* start INFORMATION SUPPLIED *

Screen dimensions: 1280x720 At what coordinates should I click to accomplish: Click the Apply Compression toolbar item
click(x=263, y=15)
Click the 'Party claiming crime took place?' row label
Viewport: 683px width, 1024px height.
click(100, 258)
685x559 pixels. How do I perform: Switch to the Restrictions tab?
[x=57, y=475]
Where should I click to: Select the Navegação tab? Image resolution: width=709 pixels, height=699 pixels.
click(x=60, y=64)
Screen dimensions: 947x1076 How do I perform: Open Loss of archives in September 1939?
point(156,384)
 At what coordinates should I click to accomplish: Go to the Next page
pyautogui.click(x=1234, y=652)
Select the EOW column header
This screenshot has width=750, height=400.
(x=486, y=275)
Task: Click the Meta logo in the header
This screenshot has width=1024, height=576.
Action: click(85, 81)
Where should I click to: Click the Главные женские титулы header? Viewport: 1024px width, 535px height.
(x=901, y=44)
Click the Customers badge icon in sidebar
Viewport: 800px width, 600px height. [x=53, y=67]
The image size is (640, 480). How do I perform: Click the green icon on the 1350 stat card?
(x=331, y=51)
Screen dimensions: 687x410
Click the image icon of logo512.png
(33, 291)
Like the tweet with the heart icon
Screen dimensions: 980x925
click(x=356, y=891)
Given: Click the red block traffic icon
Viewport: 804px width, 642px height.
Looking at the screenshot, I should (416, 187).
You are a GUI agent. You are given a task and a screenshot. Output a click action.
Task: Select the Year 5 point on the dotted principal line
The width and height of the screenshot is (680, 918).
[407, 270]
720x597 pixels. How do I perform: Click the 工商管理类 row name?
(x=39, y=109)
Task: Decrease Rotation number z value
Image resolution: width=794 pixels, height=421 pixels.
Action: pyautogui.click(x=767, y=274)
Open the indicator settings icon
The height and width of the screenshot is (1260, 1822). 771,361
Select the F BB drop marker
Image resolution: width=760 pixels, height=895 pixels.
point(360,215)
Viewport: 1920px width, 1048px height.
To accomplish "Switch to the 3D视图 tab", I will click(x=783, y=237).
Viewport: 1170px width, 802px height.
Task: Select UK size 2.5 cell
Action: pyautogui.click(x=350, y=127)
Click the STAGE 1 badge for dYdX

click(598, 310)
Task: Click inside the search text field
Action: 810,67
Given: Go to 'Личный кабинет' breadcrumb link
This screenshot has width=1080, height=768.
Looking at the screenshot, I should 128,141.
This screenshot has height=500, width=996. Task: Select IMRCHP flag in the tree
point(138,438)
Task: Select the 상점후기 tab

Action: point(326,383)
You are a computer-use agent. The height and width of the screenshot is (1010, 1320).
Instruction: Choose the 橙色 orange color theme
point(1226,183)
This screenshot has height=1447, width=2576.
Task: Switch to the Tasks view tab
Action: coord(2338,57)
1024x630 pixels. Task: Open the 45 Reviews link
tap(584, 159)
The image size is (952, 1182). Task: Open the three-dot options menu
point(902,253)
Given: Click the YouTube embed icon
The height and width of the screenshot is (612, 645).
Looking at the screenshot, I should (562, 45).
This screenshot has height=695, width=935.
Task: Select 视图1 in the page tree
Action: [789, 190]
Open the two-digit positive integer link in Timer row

* end INFORMATION SUPPLIED *

# [TASK OBJECTIVE]
Render all of the material above as a numbered list, one line per item, with the blank lines left out.

# [RESULT]
1. Screen dimensions: 1280x720 At what coordinates should I click to accomplish: Click the Apply Compression toolbar item
2. click(x=263, y=15)
3. Click the 'Party claiming crime took place?' row label
4. Viewport: 683px width, 1024px height.
5. click(100, 258)
6. 685x559 pixels. How do I perform: Switch to the Restrictions tab?
7. [x=57, y=475]
8. Where should I click to: Select the Navegação tab? Image resolution: width=709 pixels, height=699 pixels.
9. click(x=60, y=64)
10. Screen dimensions: 947x1076 How do I perform: Open Loss of archives in September 1939?
11. point(156,384)
12.  At what coordinates should I click to accomplish: Go to the Next page
13. pyautogui.click(x=1234, y=652)
14. Select the EOW column header
15. This screenshot has width=750, height=400.
16. (x=486, y=275)
17. Task: Click the Meta logo in the header
18. This screenshot has width=1024, height=576.
19. Action: click(85, 81)
20. Where should I click to: Click the Главные женские титулы header? Viewport: 1024px width, 535px height.
21. (x=901, y=44)
22. Click the Customers badge icon in sidebar
23. Viewport: 800px width, 600px height. [x=53, y=67]
24. The image size is (640, 480). How do I perform: Click the green icon on the 1350 stat card?
25. (x=331, y=51)
26. Screen dimensions: 687x410
27. Click the image icon of logo512.png
28. (33, 291)
29. Like the tweet with the heart icon
30. Screen dimensions: 980x925
31. click(x=356, y=891)
32. Given: Click the red block traffic icon
33. Viewport: 804px width, 642px height.
34. Looking at the screenshot, I should (416, 187).
35. You are a GUI agent. You are given a task and a screenshot. Output a click action.
36. Task: Select the Year 5 point on the dotted principal line
37. The width and height of the screenshot is (680, 918).
38. [407, 270]
39. 720x597 pixels. How do I perform: Click the 工商管理类 row name?
40. (x=39, y=109)
41. Task: Decrease Rotation number z value
42. Image resolution: width=794 pixels, height=421 pixels.
43. Action: pyautogui.click(x=767, y=274)
44. Open the indicator settings icon
45. The height and width of the screenshot is (1260, 1822). 771,361
46. Select the F BB drop marker
47. Image resolution: width=760 pixels, height=895 pixels.
48. point(360,215)
49. Viewport: 1920px width, 1048px height.
50. To accomplish "Switch to the 3D视图 tab", I will click(x=783, y=237).
51. Viewport: 1170px width, 802px height.
52. Task: Select UK size 2.5 cell
53. Action: pyautogui.click(x=350, y=127)
54. Click the STAGE 1 badge for dYdX
55. click(598, 310)
56. Task: Click inside the search text field
57. Action: 810,67
58. Given: Go to 'Личный кабинет' breadcrumb link
59. This screenshot has width=1080, height=768.
60. Looking at the screenshot, I should 128,141.
61. This screenshot has height=500, width=996. Task: Select IMRCHP flag in the tree
62. point(138,438)
63. Task: Select the 상점후기 tab
64. Action: point(326,383)
65. You are a computer-use agent. The height and width of the screenshot is (1010, 1320).
66. Instruction: Choose the 橙色 orange color theme
67. point(1226,183)
68. This screenshot has height=1447, width=2576.
69. Task: Switch to the Tasks view tab
70. Action: coord(2338,57)
71. 1024x630 pixels. Task: Open the 45 Reviews link
72. tap(584, 159)
73. The image size is (952, 1182). Task: Open the three-dot options menu
74. point(902,253)
75. Given: Click the YouTube embed icon
76. The height and width of the screenshot is (612, 645).
77. Looking at the screenshot, I should (562, 45).
78. This screenshot has height=695, width=935.
79. Task: Select 视图1 in the page tree
80. Action: [789, 190]
81. Open the two-digit positive integer link in Timer row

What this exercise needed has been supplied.